Linked List: September 16, 2011

Virtuoso Piano 

My thanks to Virtuoso Piano for sponsoring this week’s DF RSS feed. Virtuoso Piano is a very cool, very well done piano app for the iPhone. It looks, feels, and sounds real. I gave it to my son to try and he spent 30 minutes playing with it before I could get my iPhone back.

Virtuoso Piano is a free download from the App Store, and has in-app purchases to unlock extra instrument sounds (it ships with two for free — grand piano and a busted Irish Pub piano). Lots of fun, and worth checking out.

Some Other Tablets You May Have Seen 

Marco Arment, after watching several Build sessions on touchscreen Metro stuff:

Instead, they painfully dance around to avoid it, equivocating and genericizing even the most iPad-specific references with “other tablets”, “some competitors”, “you may have seen”, “out there”.

They know they’re talking about the iPad. Everyone in the auditorium knows they’re talking about the iPad. All of us on the internet know they’re talking about the iPad.

I noticed that too, and agree at times it was awkward. Pride explains some of it, but I noticed they even used “other tablets” when talking about things they clearly believe are inferior compared to Metro, like the iPad’s modality for things like rearranging and deleting items in a list.

Archie Out of Context 

I almost feel bad laughing at some of these.

Supreme Court Halts Texas Execution 

David Savage, reporting for the LA Times:

The U.S. Supreme Court stopped Texas officials Thursday evening from executing a Houston murderer who was sentenced to die after jurors were told he posed a greater danger to public safety because he is black.

The justices acted on an emergency appeal after Texas Gov. Rick Perry and state judges refused to intervene. […]

The reprieve came nearly two hours into a six-hour window when Buck could have been executed, but state officials did not act while his emergency appeal was pending.

- _RAW DATA_
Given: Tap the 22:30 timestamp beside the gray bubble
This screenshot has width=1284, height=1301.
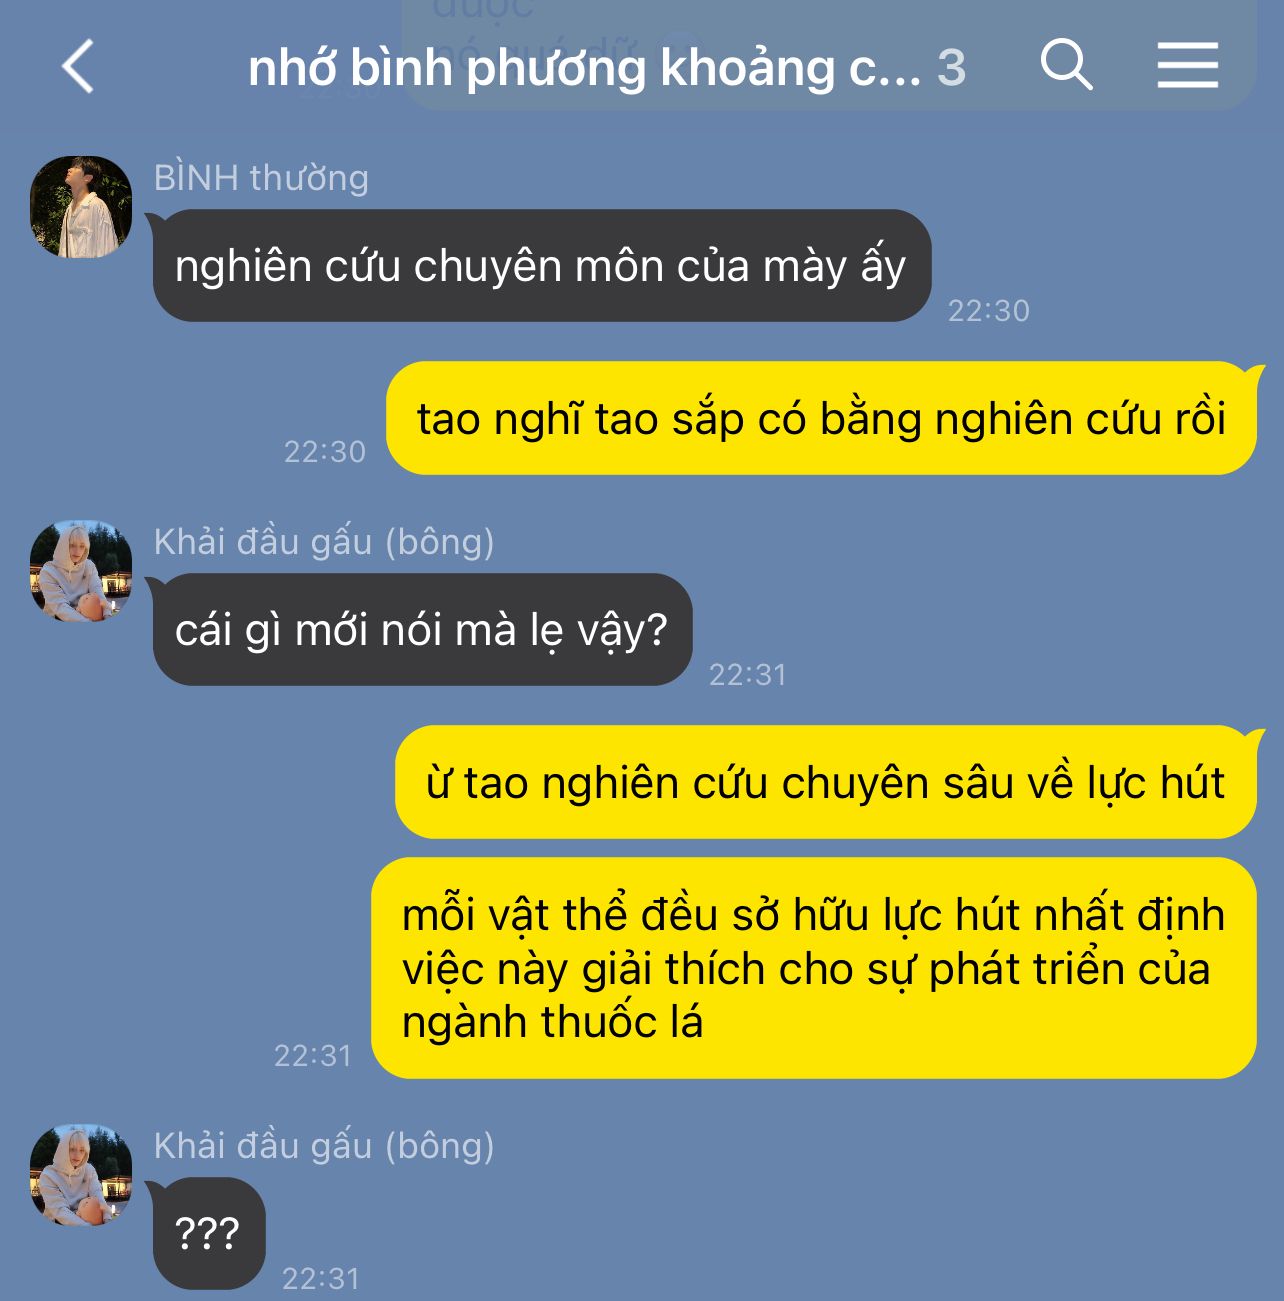Looking at the screenshot, I should pos(988,311).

- _PROBLEM TO WORK ON_
Retype the linked list post between "Marco Arment, after" and "some of these.", inclusive. The data come from a different source than the linked list.

- _THE RESULT_
Marco Arment, after watching several Build sessions on touchscreen Metro stuff:

Instead, they painfully dance around to avoid it, equivocating and genericizing even the most iPad-specific references with “other tablets”, “some competitors”, “you may have seen”, “out there”.

They know they’re talking about the iPad. Everyone in the auditorium knows they’re talking about the iPad. All of us on the internet know they’re talking about the iPad.

I noticed that too, and agree at times it was awkward. Pride explains some of it, but I noticed they even used “other tablets” when talking about things they clearly believe are inferior compared to Metro, like the iPad’s modality for things like rearranging and deleting items in a list.

Archie Out of Context 

I almost feel bad laughing at some of these.